BEREITGESTELLTER TEXT »
——————

Wie bewertet ihr folgendes ETF Portfolio?
Hallo zusammen,
ich bin relativ neu beim Thema passivem investieren. Bevor ich größere Summen in ETFs investiere hätte ich gerne einen strukturieren Plan. Deshalb habe ich auf Basis eines 50/30/20-Portfolios (World/Emerging Markets/Europe) folgende Aufteilung erstellt und wollte euch nach eurer Meinung dazu fragen:
Ich habe darauf geachtet, dass auch Small Caps mit berücksichtigt werden indem ich
1. den MSCI EM IMI statt den MSCI EM gewählt habe.
2. anstelle von 65% MSCI World nur 60% MSCI World und dafür 5% MSCI World Small Cap dazugemisch habe.
Anders als beim 50/30/20-Portfolio wollte ich den World Anteil etwas höher halten. Das Ziel war es trotzdem zu diversifizieren und den US-Anteil etwas zu reduzieren.
-> Wie findet ihr die Aufteilung?
-> Gibt es Verbesserungspotential bzw. Änderungsvorschläge?
Vielen Dank für euer Feedback!

——————

EXTRAHIERTE EINTRÄGE »
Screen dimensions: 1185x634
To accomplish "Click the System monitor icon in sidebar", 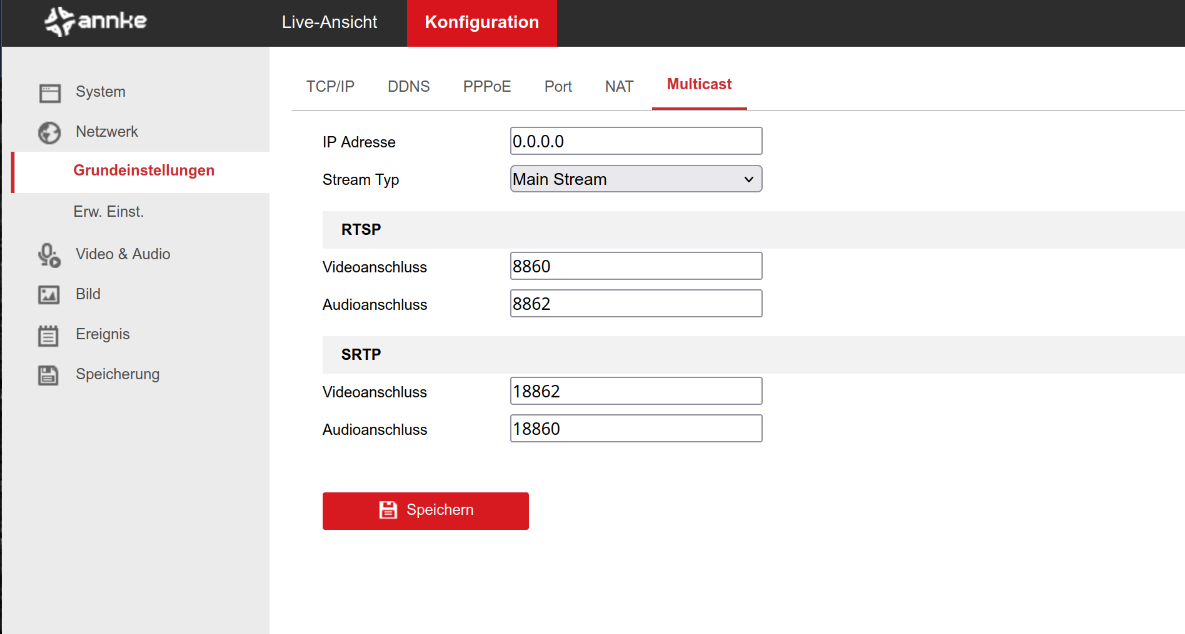I will point(50,93).
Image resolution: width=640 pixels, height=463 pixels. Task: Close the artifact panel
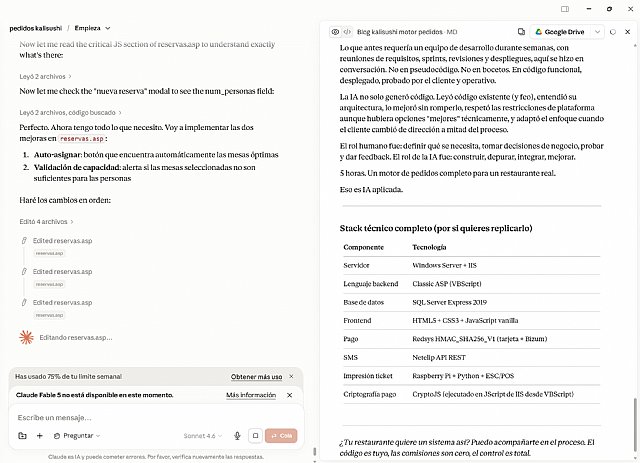(x=628, y=32)
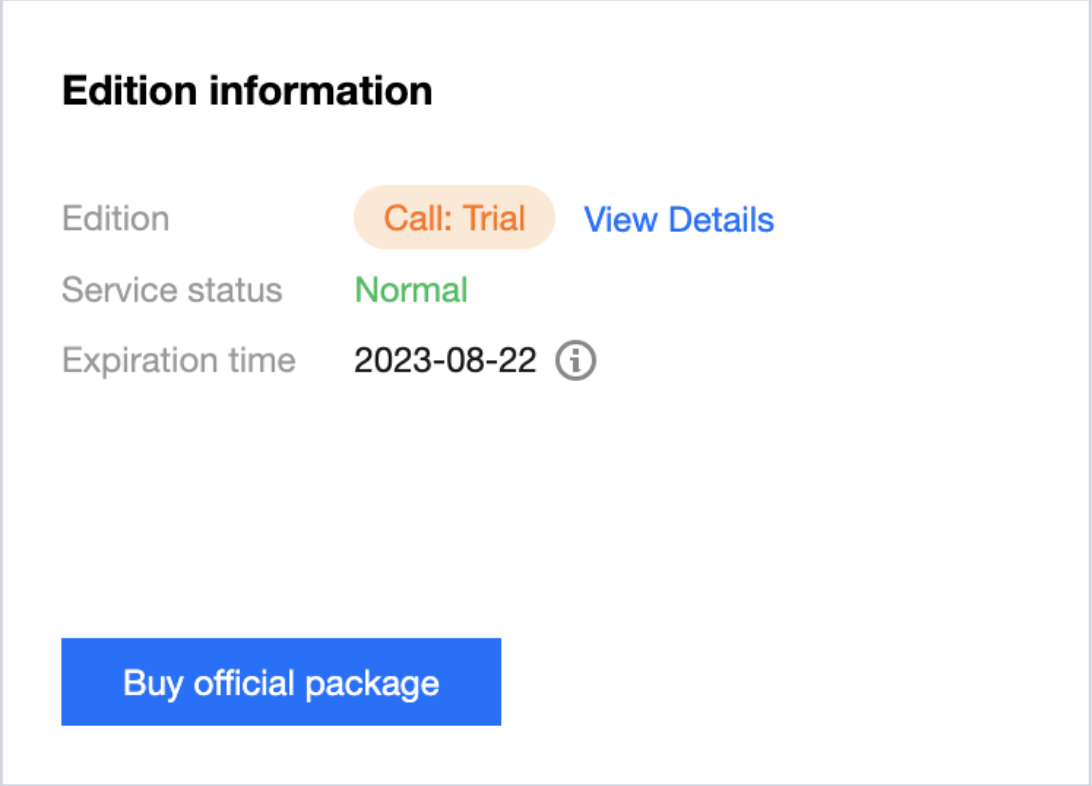Select the 2023-08-22 expiration date text
This screenshot has height=786, width=1092.
445,361
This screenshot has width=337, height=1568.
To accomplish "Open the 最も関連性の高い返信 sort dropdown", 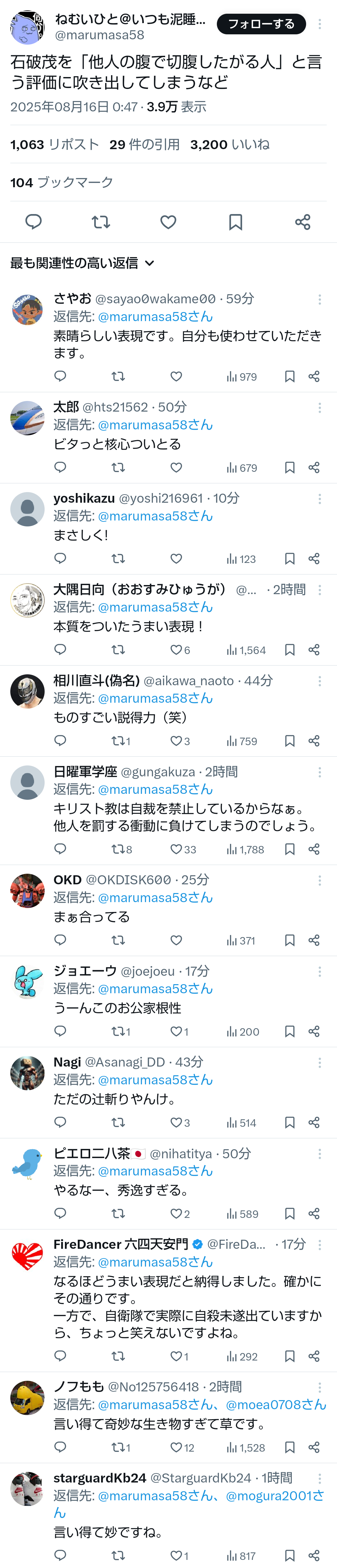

——————

ZIEL »
Gib aus dem Beitrag über das ETF-Portfolio den Abschnitt von „Wie bewertet ihr“ bis „ihr die Aufteilung?“ wortgetreu wieder.

ERGEBNIS »
Wie bewertet ihr folgendes ETF Portfolio?
Hallo zusammen,
ich bin relativ neu beim Thema passivem investieren. Bevor ich größere Summen in ETFs investiere hätte ich gerne einen strukturieren Plan. Deshalb habe ich auf Basis eines 50/30/20-Portfolios (World/Emerging Markets/Europe) folgende Aufteilung erstellt und wollte euch nach eurer Meinung dazu fragen:
Ich habe darauf geachtet, dass auch Small Caps mit berücksichtigt werden indem ich
1. den MSCI EM IMI statt den MSCI EM gewählt habe.
2. anstelle von 65% MSCI World nur 60% MSCI World und dafür 5% MSCI World Small Cap dazugemisch habe.
Anders als beim 50/30/20-Portfolio wollte ich den World Anteil etwas höher halten. Das Ziel war es trotzdem zu diversifizieren und den US-Anteil etwas zu reduzieren.
-> Wie findet ihr die Aufteilung?